_Task requirements:_ Leave out the pictures and output exactly the lines below from the one with "Click the 'Width:' row label" down to the one with "Task: Click the Uni PK logo", both of them included.

_Supplied entries:_
......

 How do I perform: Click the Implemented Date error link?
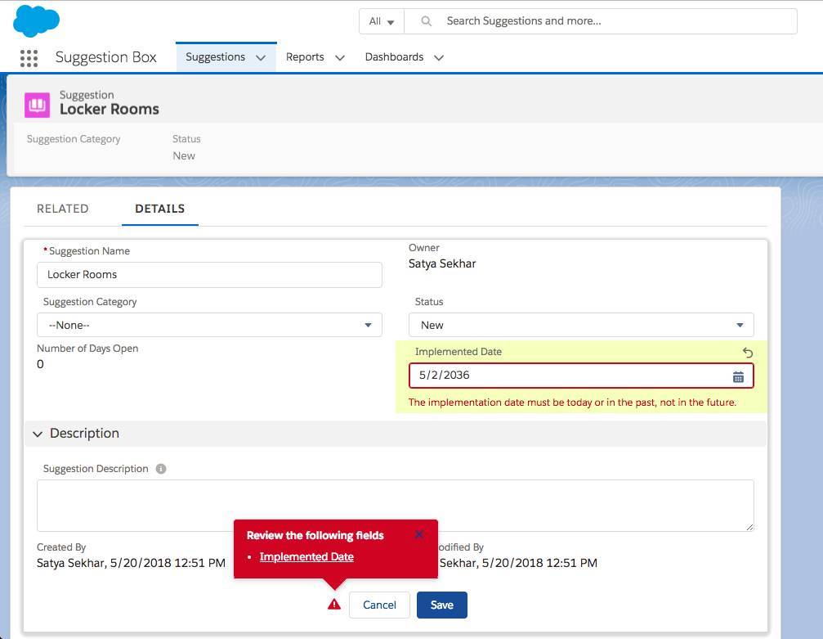point(306,556)
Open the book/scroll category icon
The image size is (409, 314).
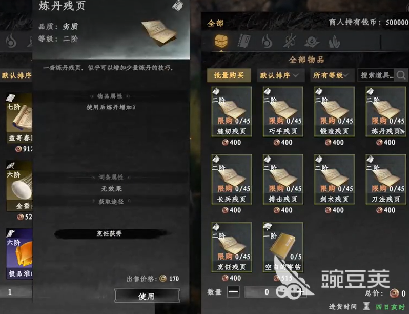click(x=244, y=42)
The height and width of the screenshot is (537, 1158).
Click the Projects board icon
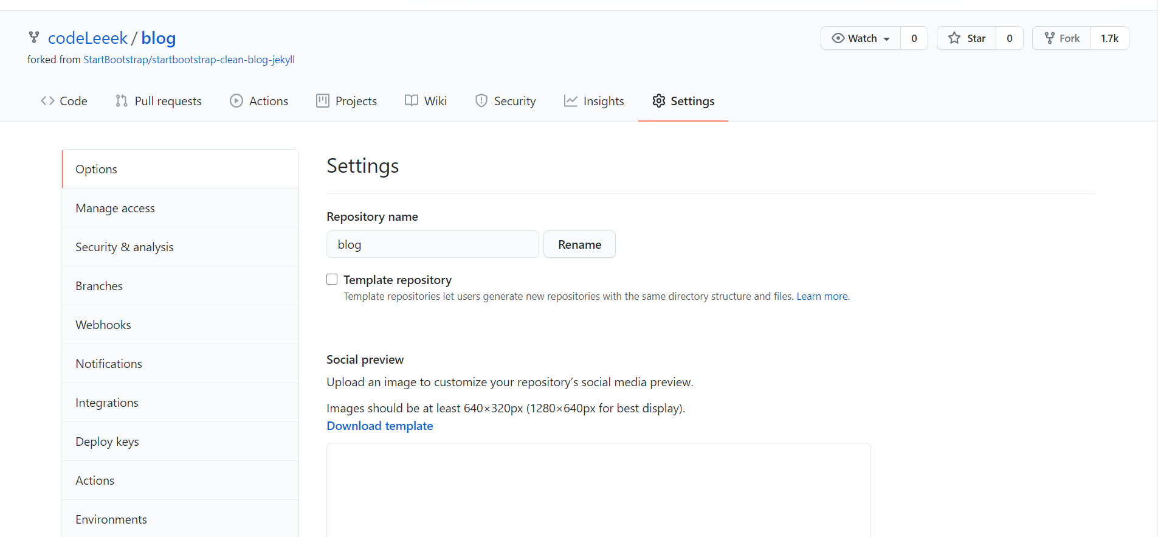(323, 101)
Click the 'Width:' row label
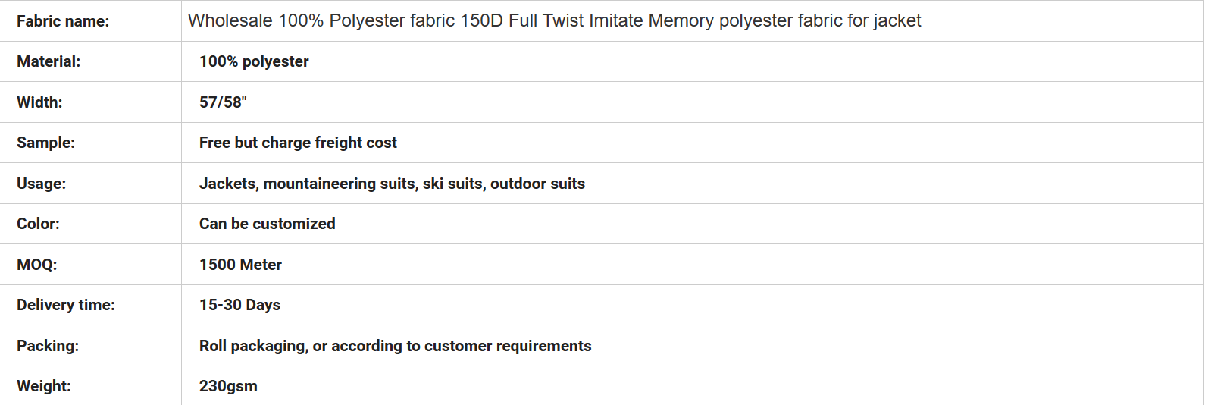The height and width of the screenshot is (405, 1205). (x=39, y=102)
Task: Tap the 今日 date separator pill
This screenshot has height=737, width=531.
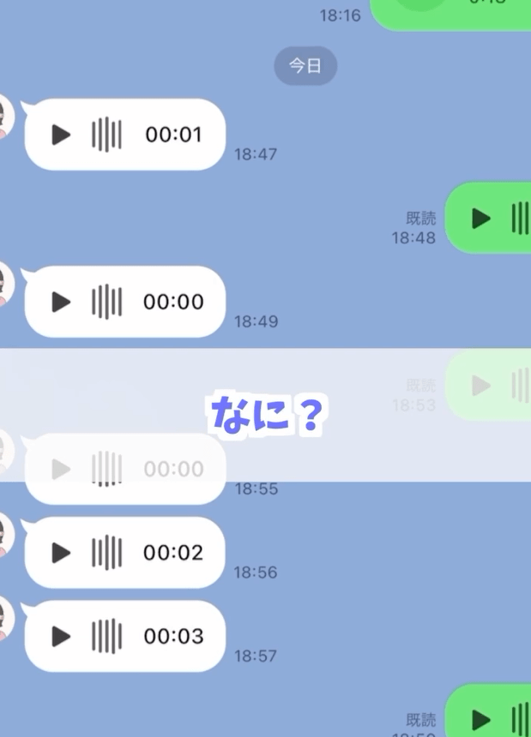Action: click(305, 66)
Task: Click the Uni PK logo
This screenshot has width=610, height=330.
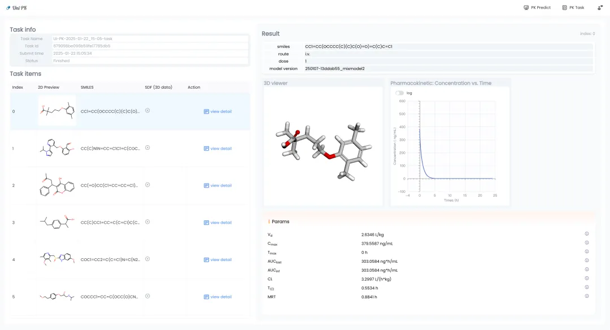Action: click(x=16, y=8)
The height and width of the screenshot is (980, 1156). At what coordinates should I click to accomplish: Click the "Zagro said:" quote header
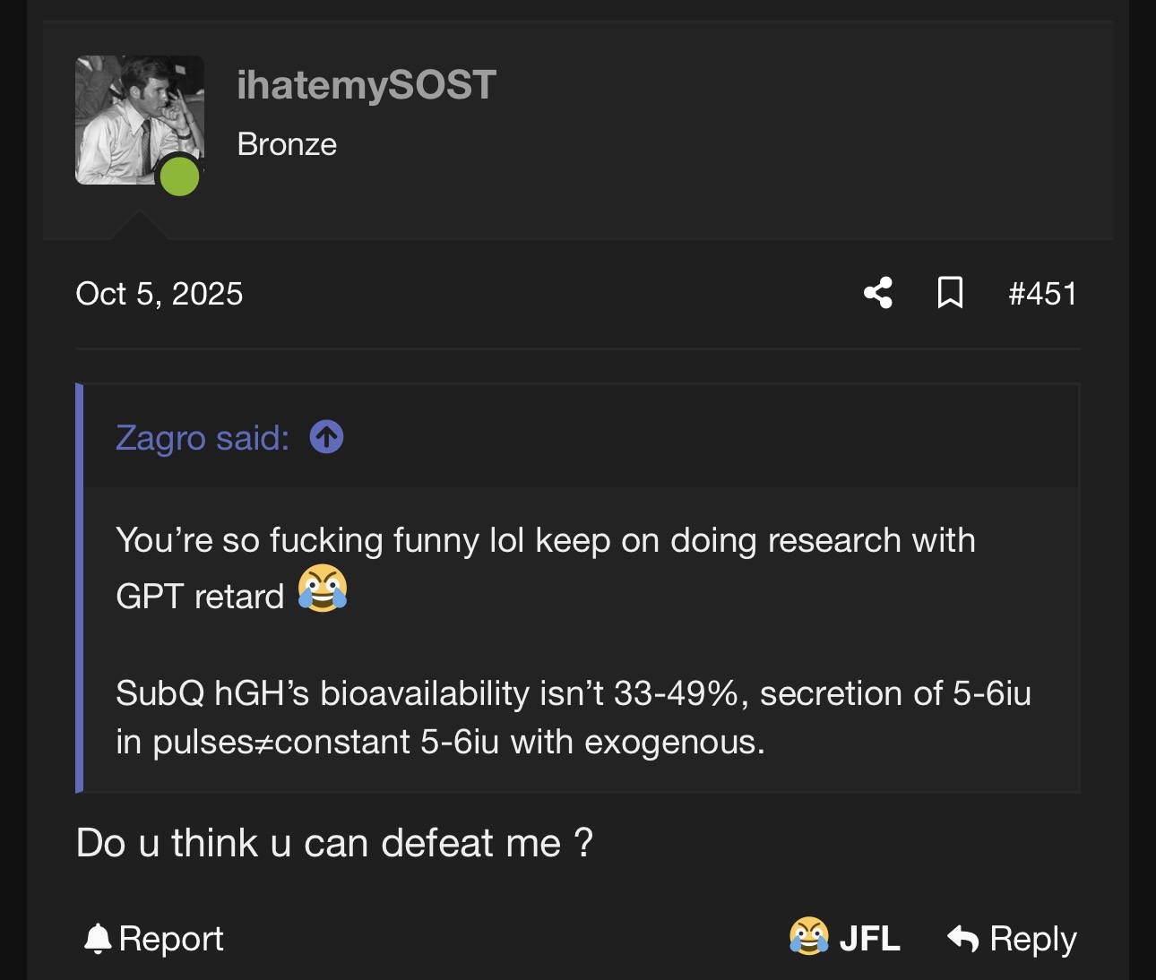coord(203,438)
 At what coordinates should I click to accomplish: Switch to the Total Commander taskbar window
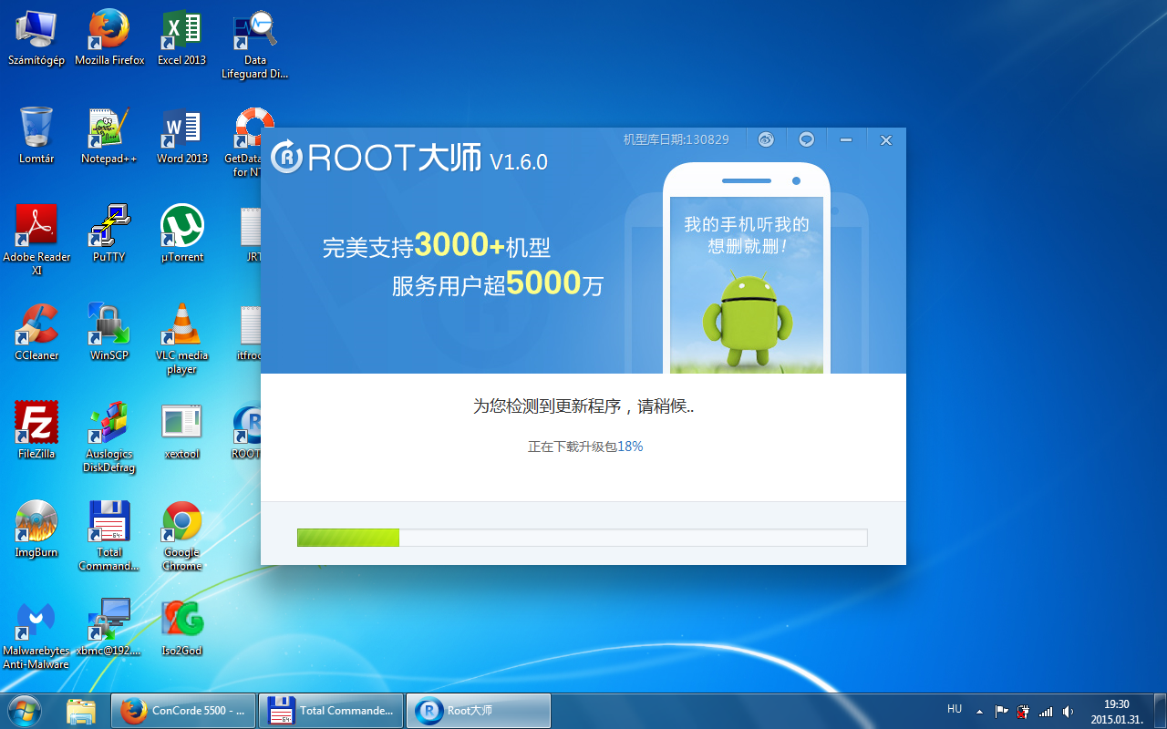click(x=332, y=711)
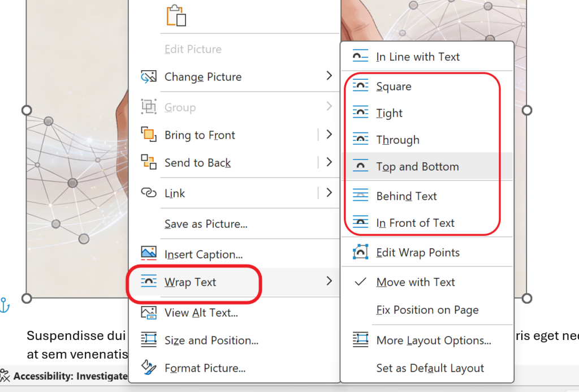Choose In Line with Text wrapping

[x=418, y=57]
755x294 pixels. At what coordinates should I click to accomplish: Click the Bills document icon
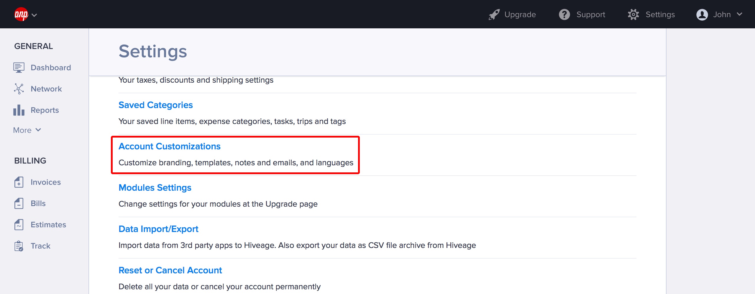pos(19,203)
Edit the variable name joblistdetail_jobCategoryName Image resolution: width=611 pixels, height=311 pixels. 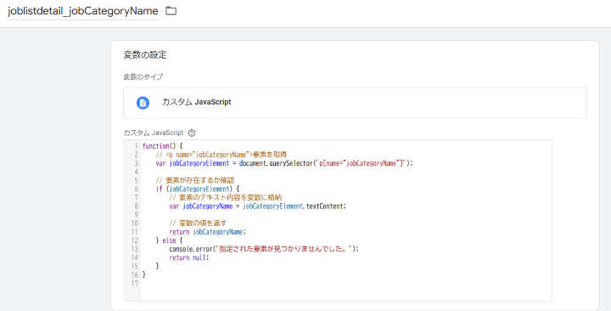[x=83, y=11]
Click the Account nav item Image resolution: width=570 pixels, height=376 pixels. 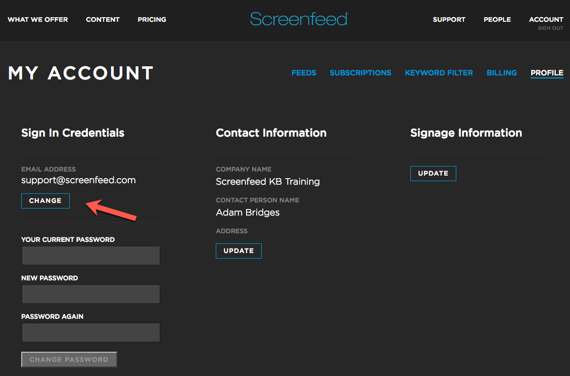(x=546, y=20)
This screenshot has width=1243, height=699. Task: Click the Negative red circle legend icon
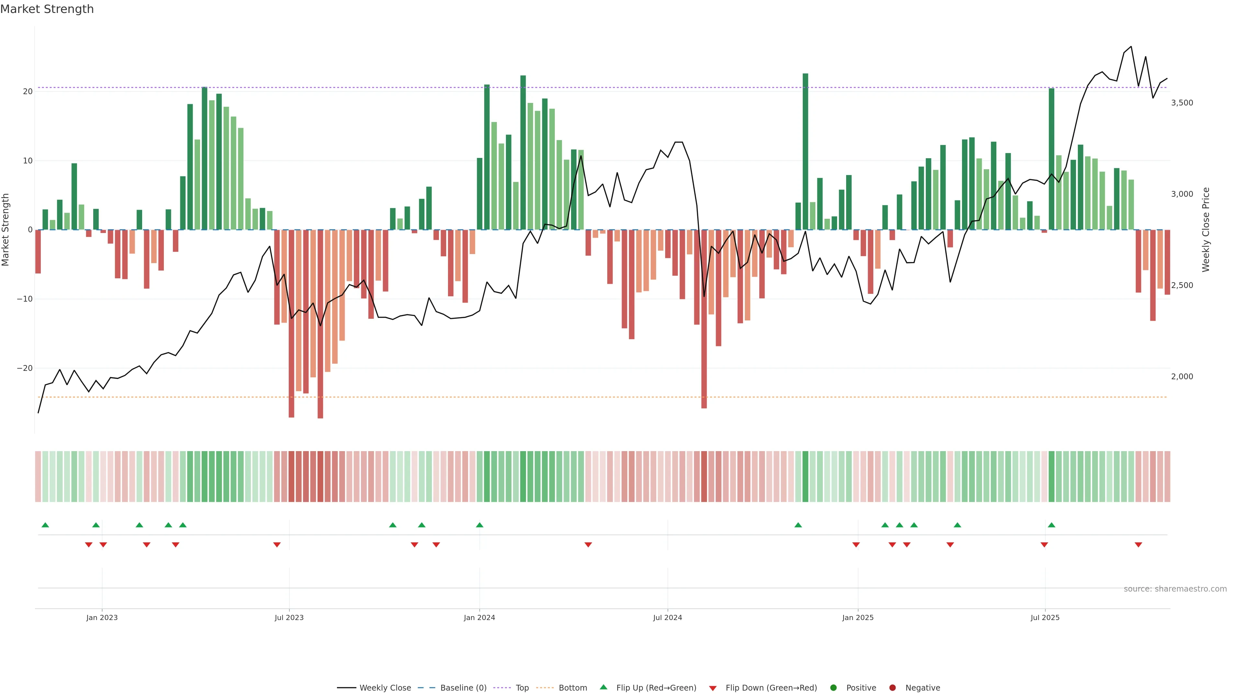pyautogui.click(x=892, y=688)
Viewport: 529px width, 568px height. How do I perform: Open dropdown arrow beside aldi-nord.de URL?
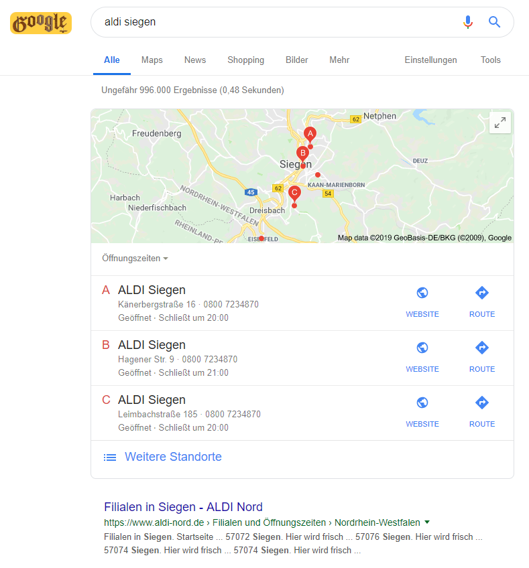(427, 522)
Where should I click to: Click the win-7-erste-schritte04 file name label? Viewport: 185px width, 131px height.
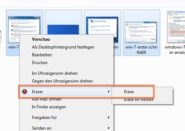141,50
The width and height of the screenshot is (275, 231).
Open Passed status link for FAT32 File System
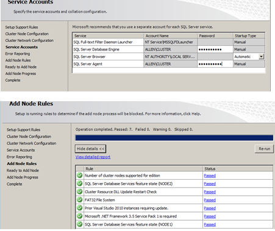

......

_Task response:_
Click the 'Width:' row label
The height and width of the screenshot is (405, 1205). (x=39, y=102)
Task: Tap the 今日 date separator pill
This screenshot has height=737, width=531.
Action: click(305, 66)
Task: Click the Uni PK logo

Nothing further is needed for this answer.